The 5 way app has been designed to get people thinking about ways of using each of the Five Ways to Wellbeing by offering practical examples as well as links to services or activities available in cities such as Birmingham.
The Five Ways to Wellbeing Programme, commissioned by the Joint Mental Health Commissioning Team, the application which has been developed by Caron Thompson of Common Unity to challenge stigma and discrimination experienced by people with mental health issues to address stigma and discrimination associated with poor mental health, and explore how individuals can use the five ways to improve their own mental wellbeing.

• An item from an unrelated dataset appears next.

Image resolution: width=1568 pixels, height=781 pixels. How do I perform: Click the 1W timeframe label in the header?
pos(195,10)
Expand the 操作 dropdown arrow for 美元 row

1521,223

Using the Five Ways to Wellbeing doesn't have to be difficult or costly, there are many simple things you can do to include the Five Ways to Wellbeing into your daily life. Being active doesn't have to mean joining a gym or joining a football club to join, although it could. There are plenty of other things we can do to be more active, for example, walking instead of using the car or public transport, gardening or exercising at home.
In 2008, nef was commissioned by the UK Government’s Foresight Project on Mental Capital and Well-being to review the inter-disciplinary work of over 400 scientists from across the world. The aim was to identify a set of evidence-based actions to improve well-being, which individuals would be encouraged to build into their daily lives. As an illustration of how Government action can be explicitly directed towards improving well-being, this page briefly sets out the five evidence-based ways to well-being and the sorts of policy interventions which could help to enable them.
The 5 ways app gives a basic list of activity you can do to aid in your health and wellbeing, from reading a book, going for a walk or saying hello to a friend, the app has a design as a base point for individual to start incorporating his own goals towards the five ways to wellbeing.